Heckart won the Academy Award for Best Supporting Actress for her work in the 1972 movie adaptation of Butterflies Are Free and was nominated in 1956 for her performance as the bereaved, besotted Mrs. Daigle in The Bad Seed (1956), both of which were roles Heckart had originated on Broadway.

Heckart appeared in the Hiding Place (1976) as a nurse working inside the concentration camp and later appeared as a Vietnam War widow in the Clint Eastwood film, Heartbreak Ridge (1986). She played Diane Keaton’s meddling mother in the 1996 comedy film The First Wives Club.

Emmy Awards and Nominations

On TV, Heckart had starring roles in The Five Mrs. Buchanans, Out of the Blue, Partners in Crime, and Backstairs at the White House (Emmy nomination as Eleanor Roosevelt).
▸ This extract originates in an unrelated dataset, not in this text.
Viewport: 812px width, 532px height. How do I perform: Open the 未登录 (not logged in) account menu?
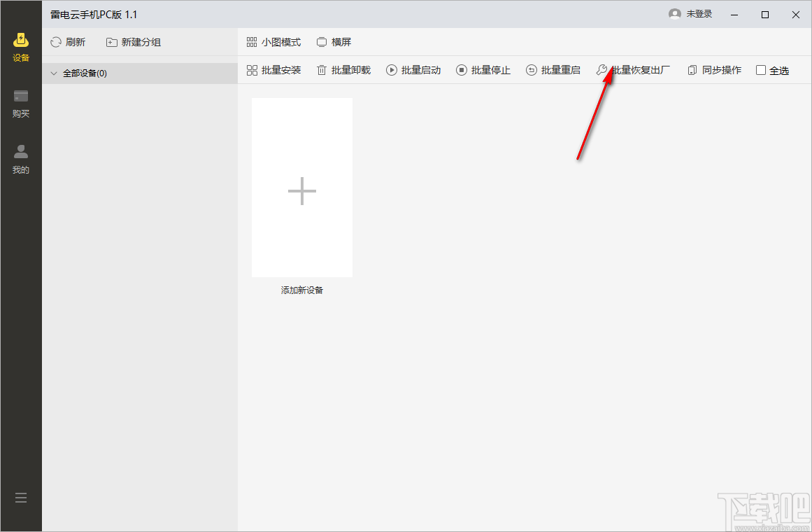pyautogui.click(x=691, y=13)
In 1994, age 75, she won an Emmy Award for Outstanding Guest Actress in a Comedy Series for her appearance as Rose Stein on Love & War.

Her other guest spots included The Fugitive (where she appeared in three episodes as a nun, “Sister Veronica”), The Mary Tyler Moore Show (two Emmy nominations as journalist Flo Meredith, a role she carried over to a guest appearance on MTM’s spinoff Lou Grant), Love Story, Rhoda, Alice, Murder One, Hawaii Five-O, Gunsmoke, Cybill, The Cosby Show (one Emmy nomination as Mrs. Hickson), Home Improvement (TV series) (Season 7 episode 8). and many others.

Heckart played two unrelated characters on the daytime soap opera “One Life to Live.”

During the 1980s, she played Ruth Perkins, the mother of Allison Perkins, who had kidnapped the newborn baby of heroine Viki Lord Buchanan under orders from phony evangelist and mastermind criminal Mitch Laurence.

During the early 1990s, she played the role of Wilma Bern, mother of upstate Pennsylvania mob boss Carlo Hesser and his meek twin, Mortimer Bern. She appeared in the 1954 NBC legal drama Justice, based on case files of New York’s Legal Aid Society.

She appeared in an episode of the NBC medical drama about psychiatry, The Eleventh Hour, “There Should Be an Outfit Called ‘Families Anonymous!'” (1963) and Home Improvement “Losing My Religion”.

Heckart was married to John Harrison Yankee, Jr. for 55 years from 1942 until his death in 1997. Her son Luke Yankee is the author of her 2006 biography, Just Outside the Spotlight: Growing Up with Eileen Heckart.

Heckart was a Democrat. she met President Lyndon B. Johnson at The White House in 1967.

On December 31, 2001, Heckart died of lung cancer at her home in Norwalk, CT at the age of 82.